Strategic Asset Reserves and the Lobito Principle

The Washington Accord’s preferential access clause reveals a critical asymmetry: while global powers negotiate offtake agreements, African states negotiate extraction permits. This must be inverted. Strategic Asset Reserves: wherein African governments retain equity stakes in processing facilities, not just mining operations, would shift leverage from pit-to-port logistics toward value-chain participation. Morocco’s recovery of fluorine from phosphate rock at Jorf Lasfar demonstrates this principle: by treating by-products as strategic inputs for downstream fluorochemicals rather than waste streams, Rabat captures value that would otherwise accrue offshore.

The Lobito Corridor must evolve from a transport artery into a value-addition mandate. If Zambian copper and DRC cobalt are to transit Angola, then processing capacity, smelting, refining, cathode production, must be incentivized within the corridor itself. This requires more than tariff waivers; it demands coordinated industrial policy across three sovereign jurisdictions. The model exists: China’s Deng Xiaoping-era port decentralization reforms and Nigeria’s ongoing electricity sector restructuring both demonstrate how infrastructure can be strategically decentralized while maintaining federal oversight.
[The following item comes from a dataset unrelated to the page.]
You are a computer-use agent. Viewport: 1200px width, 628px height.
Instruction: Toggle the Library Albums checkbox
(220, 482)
Africa’s $2 trillion in iron ore at mine-gate value, for instance, translates into $25.4 trillion in steel value. Yet the continent imports primary steel while exporting ore. The strategic imperative is clear: link steelmaking explicitly to Africa’s infrastructure trajectory. With the continent set to account for a rising share of global urbanization and infrastructure demand, steel is not a sectoral ambition but a system requirement for restoring demand, scale, and commercial viability across multiple mineral value chains, including ferro-alloys like manganese, chromium, and vanadium, whose markets have become perversely tied to Asian production cycles rather than African development needs.
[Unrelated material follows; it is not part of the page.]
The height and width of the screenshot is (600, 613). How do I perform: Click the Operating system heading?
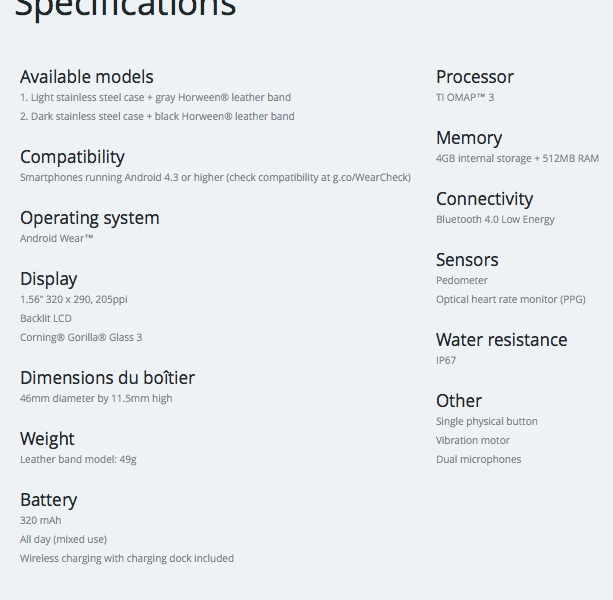90,217
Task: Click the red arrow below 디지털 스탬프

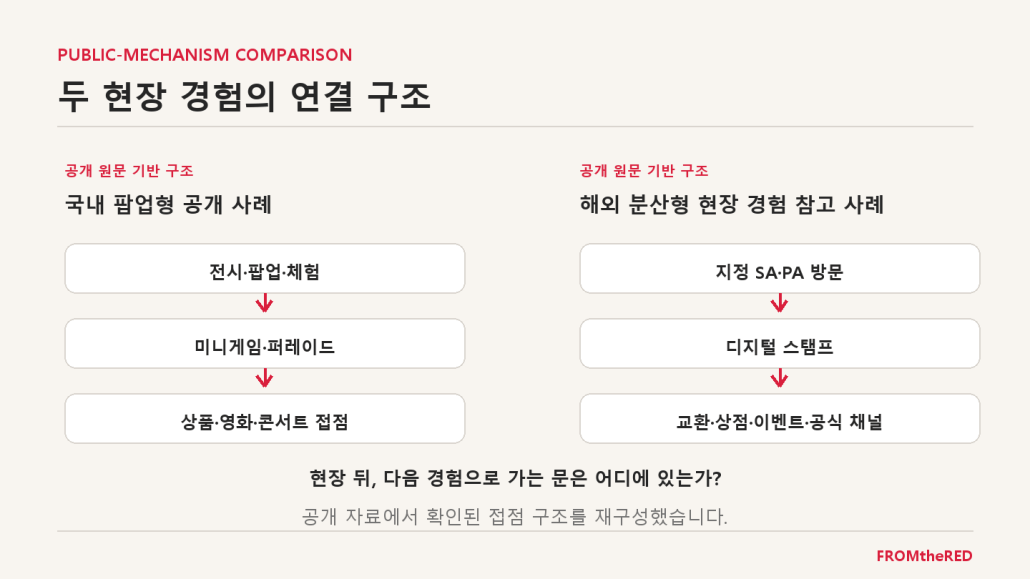Action: 780,379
Redefining the New Scramble

The 2025 U.S. National Security Strategy‘s designation of African minerals as a “battleground for resource competition” need not be passively accepted. What distinguishes the current moment from the 19th-century Scramble is African agency, imperfect, fragmented, but increasingly consequential. The Orion Consortium’s acquisition of Glencore assets, while framed as a U.S. strategic win, also reflects Kinshasa’s recognition that access can be transactional. The DRC did not grant carte blanche; it negotiated a strategic partnership, language that implies reciprocity, not subordination.

This transactional logic must be systematized. African states possess leverage precisely because supply-chain concentration has become a strategic liability for Western and Asian powers alike. China controls 90% of manganese refining and rare earth separation; similar concentration risks afflict chromium, graphite, and tungsten, all critical for aerospace, defense, and advanced manufacturing. Africa’s role, therefore, is not to replicate concentration but to position itself as a credible alternative at strategically exposed segments of global supply chains.
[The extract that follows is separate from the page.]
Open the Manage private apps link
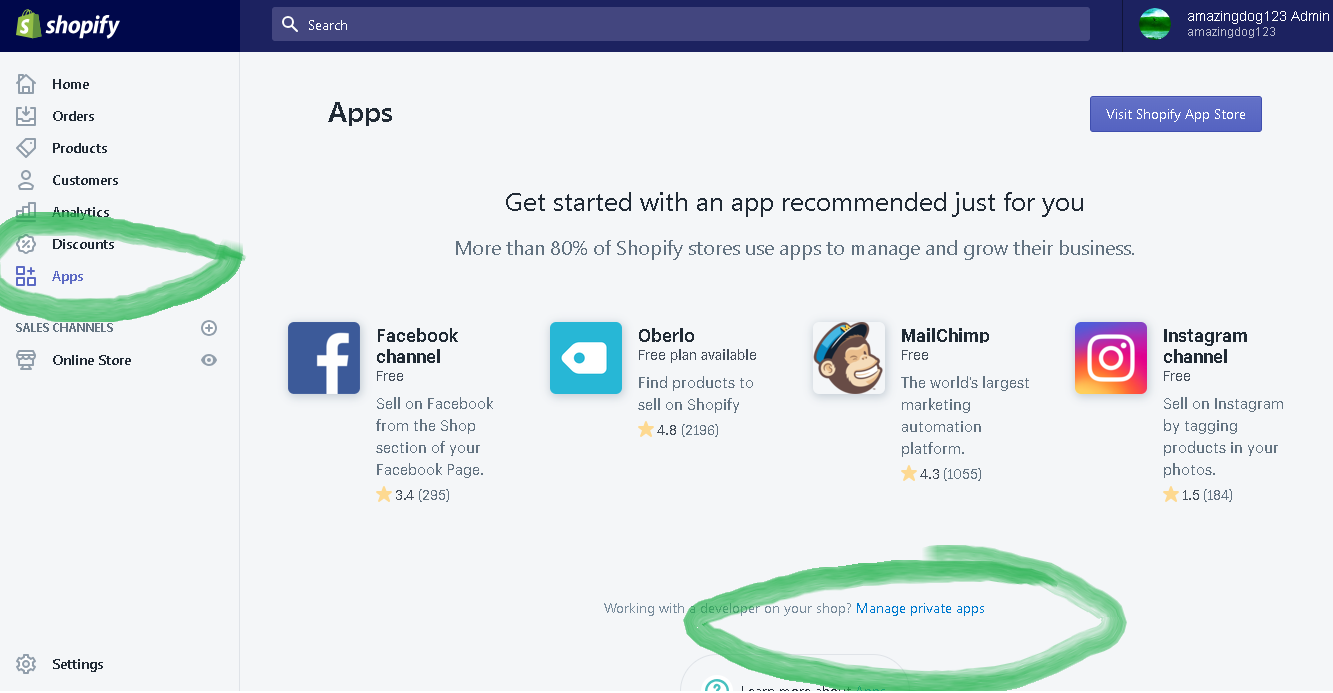1333x693 pixels. (920, 608)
The first rare earth refinery planned for Angola, Mozambique’s emergence as a supplier outside China’s graphite monopoly, and battery-grade manganese sulphate projects in South Africa and Botswana signal this repositioning. But isolated projects do not constitute industrial strategy. What is required is infrastructure-backed, regionally integrated, and policy-aligned platforms: zones where power, transport, and demand converge to support not just extraction but transformation.

The forward-looking imperative is straightforward: Africa must use its $8.6 trillion in undeveloped assets as strategic leverage to force infrastructure co-investment, demand local processing, and anchor regional value chains. The New Scramble, if African states choose to redefine it, becomes less a contest over who extracts and more a negotiation over who processes, where, and on what terms. That recalibration, from pithead to processing hub, from royalty recipient to equity stakeholder, from extraction to integration, is the essence of mineral statecraft. And it remains, for now, the continent’s unrealized competitive advantage.